Braciole


One in a half lbs flank steak, or top round steak sliced thin so that you can roll it. If too thick, pound it. Marinate in white wine , fresh garlic & olive oil for several hours.

Brush lightly with kitchen bouquet or gravy master. Put in refrigerator until your ready to cook. when your ready to cook, flour your mean strips on both sides.

Slice mushrooms and cook before meat then add later when braciole is almost done.

FILLING:

4 to 6 hard boiled eggs

1 cup seasoned bread crumbs

1/2 cup sharp Parmesan cheese

1/4 tsp pepper

1/4 cup white wine or Marsala

1 tbs butter

Mix bread crumbs, cheese & pepper together in bowl pour your wine & butter on breadcrumb mixture coating it well so it looks like semi wet sand.
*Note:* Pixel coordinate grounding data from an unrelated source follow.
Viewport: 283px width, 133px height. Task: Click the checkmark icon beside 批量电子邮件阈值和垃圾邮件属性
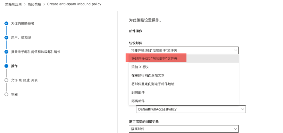tap(6, 52)
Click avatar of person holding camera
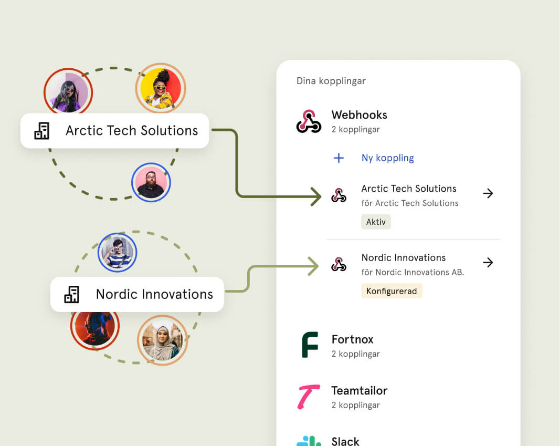The width and height of the screenshot is (560, 446). 118,253
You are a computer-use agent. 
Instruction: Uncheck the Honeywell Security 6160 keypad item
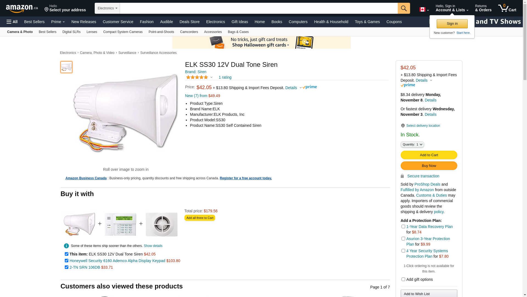(x=66, y=261)
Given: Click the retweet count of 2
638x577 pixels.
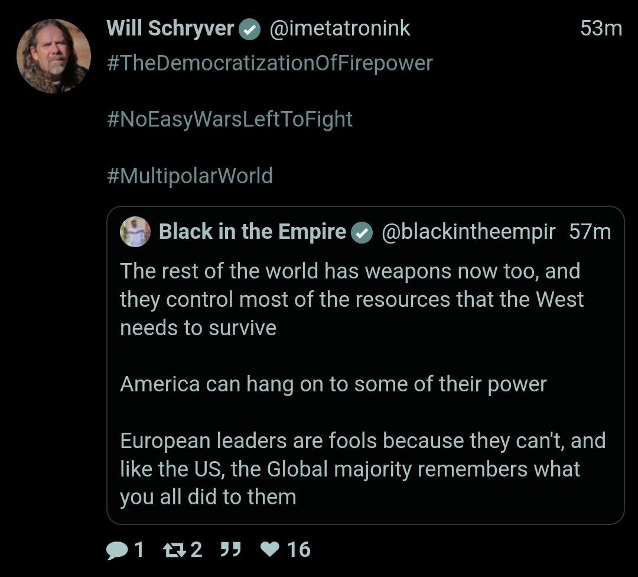Looking at the screenshot, I should 196,550.
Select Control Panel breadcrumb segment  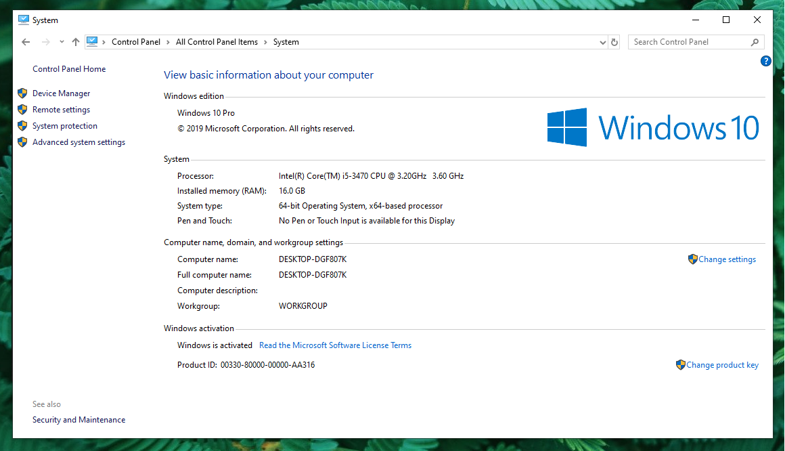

Take one slice at a time of your floured meat. spread it out. Top it with bread crumb mixture first. (approx. 1 tbs)

Now slice egg very thin and place across on top of bread crumb mixture.

Roll and keep it together with a toothpick so it stays in place. Repeat.

Heat olive oil in non stick pan generously coating entire bottom. Fry your rolled braciole on all sides slowly on med. heat.​

GRAVY

Make a thin gravy using 2/3 cup beef broth and a small amount of cornstarch

(approximately 2 tsp.) stir cornstarch in cold beef broth. Set aside

when meat is brown on all sides, add your mushrooms and gradually pour 1/2 cup white wine and gravy over. put lid on and turn down on low to simmer.

I serve this with roasted veggies, Risotto, salad & biscuits Yum Yum!

​Dear Moms & Daughters,

I hope you are all doing well. I have not made this dish for quite sometime and now recently have made it several times in the past few months. It is becoming my favorite! If I get brave enough, I will have to try it with tomato gravy the way some of you out there usually make it. I had forgotten how much I love this dish! It is easy to make and you can serve it with most any veggies! Enjoy & have a great week!